Abrir vista ao Ministério Público depois de o réu apresentar defesa preliminar em ação penal não é o mesmo que ouvir o órgão acusador após as alegações finais. Seguindo voto do ministro Marco Aurélio, relator do caso, a 1ª Turma do Supremo Tribunal Federal entendeu, por unanimidade, nesta terça-feira (7/2), que o juiz pode, sim, ouvir o MP depois da defesa prévia e antes da audiência sem que isso acarrete cerceamento de defesa.
De acordo com o artigo 396 do Código de Processo Penal, "nos procedimentos ordinário e sumário, oferecida a denúncia ou queixa, o juiz, se não a rejeitar liminarmente, recebê-la-á e ordenará a citação do acusado para responder à acusação, por escrito, no prazo de 10 dias".
Pelo entendimento unânime dos ministros da turma, "apresentada defesa prévia em que são articuladas, até mesmo, preliminares, é cabível a audição do Estado-acusador, para haver definição quanto à sequência, ou não, da Ação Penal". Ou seja, essa audição posterior, por parte do Ministério Público, não é a mesma coisa que ouvir as alegações finais — o que é vedado.
A conclusão dos ministros se deu durante julgamento de Habeas Corpus apresentado pela defesa de um jornalist da revista Istoé . Ele foi acusado e, posteriormente, condenado pelo crime de calúnia praticada contra funcionário público no exercício da função.
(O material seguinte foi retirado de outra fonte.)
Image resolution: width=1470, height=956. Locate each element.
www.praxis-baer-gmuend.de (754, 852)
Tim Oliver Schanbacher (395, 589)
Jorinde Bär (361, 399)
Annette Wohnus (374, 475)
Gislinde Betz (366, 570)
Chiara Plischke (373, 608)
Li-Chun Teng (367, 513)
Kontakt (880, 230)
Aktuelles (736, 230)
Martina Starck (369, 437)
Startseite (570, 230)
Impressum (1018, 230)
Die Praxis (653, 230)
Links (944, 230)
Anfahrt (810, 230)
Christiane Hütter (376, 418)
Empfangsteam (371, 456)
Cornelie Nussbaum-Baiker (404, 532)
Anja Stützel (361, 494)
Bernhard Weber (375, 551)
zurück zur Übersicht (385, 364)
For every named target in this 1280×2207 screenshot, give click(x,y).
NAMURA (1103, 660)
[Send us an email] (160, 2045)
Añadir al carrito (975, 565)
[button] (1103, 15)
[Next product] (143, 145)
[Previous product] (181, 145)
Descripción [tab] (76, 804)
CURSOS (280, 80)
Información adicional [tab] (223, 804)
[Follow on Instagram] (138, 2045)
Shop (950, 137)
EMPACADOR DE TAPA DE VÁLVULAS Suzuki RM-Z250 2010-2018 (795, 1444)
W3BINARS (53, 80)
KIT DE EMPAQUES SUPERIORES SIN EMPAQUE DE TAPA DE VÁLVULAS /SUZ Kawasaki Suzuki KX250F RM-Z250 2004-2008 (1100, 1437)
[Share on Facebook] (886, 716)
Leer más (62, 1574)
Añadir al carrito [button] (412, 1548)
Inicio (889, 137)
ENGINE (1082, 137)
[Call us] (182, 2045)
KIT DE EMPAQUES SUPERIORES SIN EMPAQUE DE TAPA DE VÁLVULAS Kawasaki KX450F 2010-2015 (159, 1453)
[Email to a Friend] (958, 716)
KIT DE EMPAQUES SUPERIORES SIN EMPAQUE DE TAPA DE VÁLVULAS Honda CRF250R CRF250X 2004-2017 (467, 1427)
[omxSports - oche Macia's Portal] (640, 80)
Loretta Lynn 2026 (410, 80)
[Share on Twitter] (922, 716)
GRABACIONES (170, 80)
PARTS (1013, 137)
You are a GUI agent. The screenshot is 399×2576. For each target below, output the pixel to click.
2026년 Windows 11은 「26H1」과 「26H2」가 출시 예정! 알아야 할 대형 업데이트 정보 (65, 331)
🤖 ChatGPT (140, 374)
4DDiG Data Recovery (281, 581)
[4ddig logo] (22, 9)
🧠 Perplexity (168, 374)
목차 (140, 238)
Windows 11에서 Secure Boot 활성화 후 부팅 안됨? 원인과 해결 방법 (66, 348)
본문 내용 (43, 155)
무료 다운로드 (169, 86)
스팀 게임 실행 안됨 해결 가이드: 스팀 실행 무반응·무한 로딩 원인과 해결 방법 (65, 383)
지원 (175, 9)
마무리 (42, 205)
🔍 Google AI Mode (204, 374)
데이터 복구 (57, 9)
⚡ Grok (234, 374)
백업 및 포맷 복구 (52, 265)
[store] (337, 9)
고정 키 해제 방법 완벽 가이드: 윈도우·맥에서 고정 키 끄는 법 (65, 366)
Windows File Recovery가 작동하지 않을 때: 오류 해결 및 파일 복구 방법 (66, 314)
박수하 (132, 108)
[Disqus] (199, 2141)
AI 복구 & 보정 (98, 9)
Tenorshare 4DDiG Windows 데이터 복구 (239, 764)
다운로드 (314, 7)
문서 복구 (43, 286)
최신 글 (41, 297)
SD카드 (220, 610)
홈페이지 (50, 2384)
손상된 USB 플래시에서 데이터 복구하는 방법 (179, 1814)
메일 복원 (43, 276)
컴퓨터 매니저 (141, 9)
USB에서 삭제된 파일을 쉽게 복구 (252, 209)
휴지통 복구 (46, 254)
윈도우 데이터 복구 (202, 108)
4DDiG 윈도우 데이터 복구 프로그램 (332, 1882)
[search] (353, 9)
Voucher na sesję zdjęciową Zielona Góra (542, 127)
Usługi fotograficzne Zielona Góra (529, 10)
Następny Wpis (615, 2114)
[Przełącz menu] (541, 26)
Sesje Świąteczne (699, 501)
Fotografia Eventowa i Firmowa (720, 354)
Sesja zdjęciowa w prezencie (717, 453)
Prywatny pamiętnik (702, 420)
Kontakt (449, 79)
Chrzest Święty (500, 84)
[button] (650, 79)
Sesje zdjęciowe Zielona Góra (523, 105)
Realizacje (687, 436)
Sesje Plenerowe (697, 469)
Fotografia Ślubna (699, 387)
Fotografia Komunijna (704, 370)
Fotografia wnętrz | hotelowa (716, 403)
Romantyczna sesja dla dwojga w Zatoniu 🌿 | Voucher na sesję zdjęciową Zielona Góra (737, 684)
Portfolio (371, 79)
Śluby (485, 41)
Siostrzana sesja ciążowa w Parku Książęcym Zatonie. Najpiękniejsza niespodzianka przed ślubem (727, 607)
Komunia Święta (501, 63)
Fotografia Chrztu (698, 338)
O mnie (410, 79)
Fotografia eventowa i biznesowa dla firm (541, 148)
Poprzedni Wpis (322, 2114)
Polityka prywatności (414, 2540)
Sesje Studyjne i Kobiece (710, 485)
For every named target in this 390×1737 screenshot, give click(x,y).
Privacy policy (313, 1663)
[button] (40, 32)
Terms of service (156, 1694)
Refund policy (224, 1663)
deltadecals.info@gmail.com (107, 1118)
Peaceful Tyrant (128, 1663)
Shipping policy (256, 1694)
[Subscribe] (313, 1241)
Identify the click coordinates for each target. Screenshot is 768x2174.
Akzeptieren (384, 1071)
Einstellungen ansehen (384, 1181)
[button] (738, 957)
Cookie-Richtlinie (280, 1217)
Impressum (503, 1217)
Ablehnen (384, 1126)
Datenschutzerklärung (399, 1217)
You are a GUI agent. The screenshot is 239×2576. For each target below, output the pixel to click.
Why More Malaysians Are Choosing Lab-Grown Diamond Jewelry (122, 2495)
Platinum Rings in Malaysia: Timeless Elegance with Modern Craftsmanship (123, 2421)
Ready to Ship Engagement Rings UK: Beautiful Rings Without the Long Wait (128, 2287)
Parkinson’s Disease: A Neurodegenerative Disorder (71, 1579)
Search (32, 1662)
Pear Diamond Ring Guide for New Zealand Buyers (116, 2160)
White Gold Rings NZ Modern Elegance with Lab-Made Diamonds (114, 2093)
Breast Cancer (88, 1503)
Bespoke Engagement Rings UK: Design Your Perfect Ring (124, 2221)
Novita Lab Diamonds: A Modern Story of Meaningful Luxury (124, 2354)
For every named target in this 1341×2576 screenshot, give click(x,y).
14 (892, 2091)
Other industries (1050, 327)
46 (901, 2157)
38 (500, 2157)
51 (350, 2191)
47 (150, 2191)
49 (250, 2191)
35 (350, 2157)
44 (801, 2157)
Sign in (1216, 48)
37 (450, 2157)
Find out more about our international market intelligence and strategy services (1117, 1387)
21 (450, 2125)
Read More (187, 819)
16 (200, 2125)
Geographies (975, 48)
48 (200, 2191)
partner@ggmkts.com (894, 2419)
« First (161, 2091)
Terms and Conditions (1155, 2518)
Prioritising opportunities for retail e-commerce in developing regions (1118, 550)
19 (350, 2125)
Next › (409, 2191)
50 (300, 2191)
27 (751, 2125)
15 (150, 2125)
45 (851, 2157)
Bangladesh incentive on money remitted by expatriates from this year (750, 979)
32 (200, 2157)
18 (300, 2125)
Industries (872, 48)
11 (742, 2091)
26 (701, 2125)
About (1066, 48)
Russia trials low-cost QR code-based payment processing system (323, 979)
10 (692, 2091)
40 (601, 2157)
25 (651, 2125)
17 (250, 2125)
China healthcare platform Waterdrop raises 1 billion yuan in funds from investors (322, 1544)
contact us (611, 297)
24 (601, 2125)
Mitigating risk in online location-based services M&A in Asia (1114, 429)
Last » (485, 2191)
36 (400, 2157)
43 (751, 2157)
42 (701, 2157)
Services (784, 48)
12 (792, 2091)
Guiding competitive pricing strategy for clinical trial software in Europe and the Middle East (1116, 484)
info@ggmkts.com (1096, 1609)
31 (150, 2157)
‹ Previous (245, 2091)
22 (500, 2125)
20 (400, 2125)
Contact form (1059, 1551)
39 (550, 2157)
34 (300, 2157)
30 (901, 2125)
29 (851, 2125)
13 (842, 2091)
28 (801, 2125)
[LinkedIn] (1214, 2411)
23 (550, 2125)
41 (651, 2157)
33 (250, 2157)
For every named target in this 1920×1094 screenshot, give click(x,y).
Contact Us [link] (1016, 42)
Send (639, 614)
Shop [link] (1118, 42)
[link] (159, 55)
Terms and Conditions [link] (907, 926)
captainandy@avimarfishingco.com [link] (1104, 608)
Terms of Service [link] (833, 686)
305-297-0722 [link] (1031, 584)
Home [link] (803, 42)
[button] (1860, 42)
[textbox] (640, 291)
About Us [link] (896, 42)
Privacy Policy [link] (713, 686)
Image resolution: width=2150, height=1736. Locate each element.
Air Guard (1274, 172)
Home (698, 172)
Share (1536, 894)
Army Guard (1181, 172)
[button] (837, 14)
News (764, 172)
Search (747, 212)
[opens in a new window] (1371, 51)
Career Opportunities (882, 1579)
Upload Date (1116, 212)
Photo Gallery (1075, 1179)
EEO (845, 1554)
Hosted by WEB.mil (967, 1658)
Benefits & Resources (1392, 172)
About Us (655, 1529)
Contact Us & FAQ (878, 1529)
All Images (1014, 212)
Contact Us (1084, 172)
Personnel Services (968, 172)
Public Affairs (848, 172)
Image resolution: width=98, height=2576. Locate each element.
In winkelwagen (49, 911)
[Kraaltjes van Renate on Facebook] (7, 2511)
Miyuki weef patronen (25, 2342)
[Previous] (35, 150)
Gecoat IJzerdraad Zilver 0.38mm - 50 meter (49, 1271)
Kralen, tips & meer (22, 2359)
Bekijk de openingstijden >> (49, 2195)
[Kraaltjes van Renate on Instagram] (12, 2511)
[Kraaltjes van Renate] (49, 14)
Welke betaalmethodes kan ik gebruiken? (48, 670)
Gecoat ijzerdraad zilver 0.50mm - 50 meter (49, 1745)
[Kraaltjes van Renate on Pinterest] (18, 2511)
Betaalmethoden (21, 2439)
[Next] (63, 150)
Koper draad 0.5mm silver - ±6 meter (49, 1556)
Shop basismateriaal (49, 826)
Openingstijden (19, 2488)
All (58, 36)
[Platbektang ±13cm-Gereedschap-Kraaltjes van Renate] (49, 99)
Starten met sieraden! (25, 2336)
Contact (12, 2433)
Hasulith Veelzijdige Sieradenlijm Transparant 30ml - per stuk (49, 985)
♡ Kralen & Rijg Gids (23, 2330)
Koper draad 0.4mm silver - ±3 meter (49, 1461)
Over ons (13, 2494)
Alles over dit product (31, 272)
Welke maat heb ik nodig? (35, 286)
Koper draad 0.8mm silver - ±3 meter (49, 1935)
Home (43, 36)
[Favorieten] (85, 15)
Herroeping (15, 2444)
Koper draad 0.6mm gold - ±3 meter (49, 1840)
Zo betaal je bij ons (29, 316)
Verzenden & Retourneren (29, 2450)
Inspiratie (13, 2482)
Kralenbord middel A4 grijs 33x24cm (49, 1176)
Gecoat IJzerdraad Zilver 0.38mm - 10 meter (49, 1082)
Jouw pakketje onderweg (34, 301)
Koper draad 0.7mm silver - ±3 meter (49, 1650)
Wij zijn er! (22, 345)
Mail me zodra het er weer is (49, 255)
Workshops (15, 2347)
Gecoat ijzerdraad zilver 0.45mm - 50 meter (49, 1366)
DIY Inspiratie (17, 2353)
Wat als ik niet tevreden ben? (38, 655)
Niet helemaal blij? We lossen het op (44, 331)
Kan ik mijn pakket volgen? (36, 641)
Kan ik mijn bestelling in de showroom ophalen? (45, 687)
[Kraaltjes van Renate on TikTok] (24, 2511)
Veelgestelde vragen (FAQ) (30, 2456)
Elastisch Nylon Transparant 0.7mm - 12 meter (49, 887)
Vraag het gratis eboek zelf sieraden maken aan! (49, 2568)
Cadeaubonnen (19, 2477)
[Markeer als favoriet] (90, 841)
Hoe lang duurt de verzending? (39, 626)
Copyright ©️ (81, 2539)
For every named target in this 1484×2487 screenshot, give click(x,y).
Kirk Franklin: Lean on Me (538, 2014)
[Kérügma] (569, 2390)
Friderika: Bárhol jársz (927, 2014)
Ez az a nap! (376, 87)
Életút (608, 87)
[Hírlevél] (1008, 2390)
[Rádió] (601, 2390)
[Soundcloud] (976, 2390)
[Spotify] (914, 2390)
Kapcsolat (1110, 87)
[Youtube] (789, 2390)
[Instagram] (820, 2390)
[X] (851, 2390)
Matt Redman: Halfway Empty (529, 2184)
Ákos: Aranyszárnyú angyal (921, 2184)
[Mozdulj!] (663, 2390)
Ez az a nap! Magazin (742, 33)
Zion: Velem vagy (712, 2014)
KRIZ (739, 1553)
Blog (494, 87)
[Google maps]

A denúncia se refere à reportagem "Os esquemas do ex-líder estudantil" sobre a carreira política do, na época, prefeito de Nova Iguaçu (RJ), e hoje deputado federal Lindberg Farias (PT).
A notícia foi publicada com trechos transcritos de uma fita de vídeo que tentavam comprovar ilicitudes. De acordo coma a acusação, o jornalista difundiu acusações contra o então procurador-geral de Justiça do Rio de Janeiro, apontando-o como destinatário da quantia de R$ 60 mil, a título de propina, para atender interesses contrários àqueles que lhe incumbe tutelar como agente do Ministério Público.
No Habeas Corpus, o jornalista tentava anular a ação penal por ter havido cerceamento do direito de defesa já que o juiz criminal instou o Ministério Público a manifestar-se sobre a defesa prévia e acerca dos documentos que a acompanharam, logo depois proferindo decisão que recebia a denúncia. O jornalista não foi intimado para ter ciência dos termos do documento apresentado pela acusação.
Em seu voto, o ministro Marco Aurélio disse que "a audição deste se deu em momento peculiar, estranho ao espaço destinado às alegações finais, antes mesmo da designação de audiência. O que houve, na espécie, foi a observação de princípio medular do processo-crime — o contraditório". Com a decisão, fica cassada a liminar que suspendeu os efeitos do título condenatório.